Distinct positive integers $a, b, c, d$ satisfy $$\begin{cases} a \mid b^2 + c^2 + d^2,\\ b\mid a^2 + c^2 + d^2,\\ c \mid a^2 + b^2 + d^2,\\ d \mid a^2 + b^2 + c^2,\end{cases}$$and none of them is larger than the product of the three others. What is the largest possible number of primes among them?
Problem
Source: Baltic Way 2021, Problem 17
Tags: number theory, number theory proposed, primes
pi_quadrat_sechstel
15.11.2021 21:59
rafaello wrote: Distinct positive integers $a, b, c, d$ satisfy $$\begin{cases} a \mid b^2 + c^2 + d^2,\\ b\mid a^2 + c^2 + d^2,\\ c \mid a^2 + b^2 + d^2,\\ d \mid a^2 + b^2 + c^2,\end{cases}$$and none of them is larger than the product of the three others.

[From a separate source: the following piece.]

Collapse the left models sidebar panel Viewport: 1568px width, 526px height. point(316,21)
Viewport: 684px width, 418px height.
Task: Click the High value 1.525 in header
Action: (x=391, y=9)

What is the largest possible number of primes among them? 3 primes are possible ($a=2,b=3,c=13,d=26$). Suppose $a>b>c>d$ are different primes. We have \begin{align*} a\mid a^2+b^2+c^2+d^2\\ b\mid a^2+b^2+c^2+d^2\\ c\mid a^2+b^2+c^2+d^2\\ d\mid a^2+b^2+c^2+d^2\\ abcd\mid a^2+b^2+c^2+d^2\\ kabcd=a^2+b^2+c^2+d^2 \end{align*}for some positive integer $k$. By https://artofproblemsolving.com/community/q1h2713763p23603728 we have $k\leq4$. Modulo 4 gives $k=4$ since $a,b,c,d$ are odd. Thus \[ a^2+b^2+c^2+d^2=4abcd=abcd+3abcd>a^2+45ab>a^2+b^2+c^2+d^2 \]which is impossible.
Assassino9931
15.11.2021 23:22
@above unfortunately, 62 is larger than 2.3.7 (I ran into the same issue)
grupyorum
16.11.2021 19:00
A much shorter solution: example four three above, assume there is a quadruple with four can be found; and let $a<b<c<d$ wlog. Then, $abcd\mid a^2+b^2+c^2+d^2$. Clearly if $a=2$ then $a^2+b^2+c^2+d^2$ is odd, whereas $abcd$ is even, absurd. Hence, $a,b,c,d$ are all odd. Setting $a^2+b^2+c^2+d^2 = \ell \cdot abcd$, we find $a^2+b^2+c^2+d^2\equiv 0\pmod{4}$, and since $abcd$ is odd, we get $4\mid \ell$. Thus $\ell\ge 4$. Notice, however, that \[ \ell = \sum_{{\rm sym}} \frac{a}{bcd}<4, \]as $d\le abc$ and for every $x\in\{a,b,c\}$, $x<P/x$ for $P=abcd$.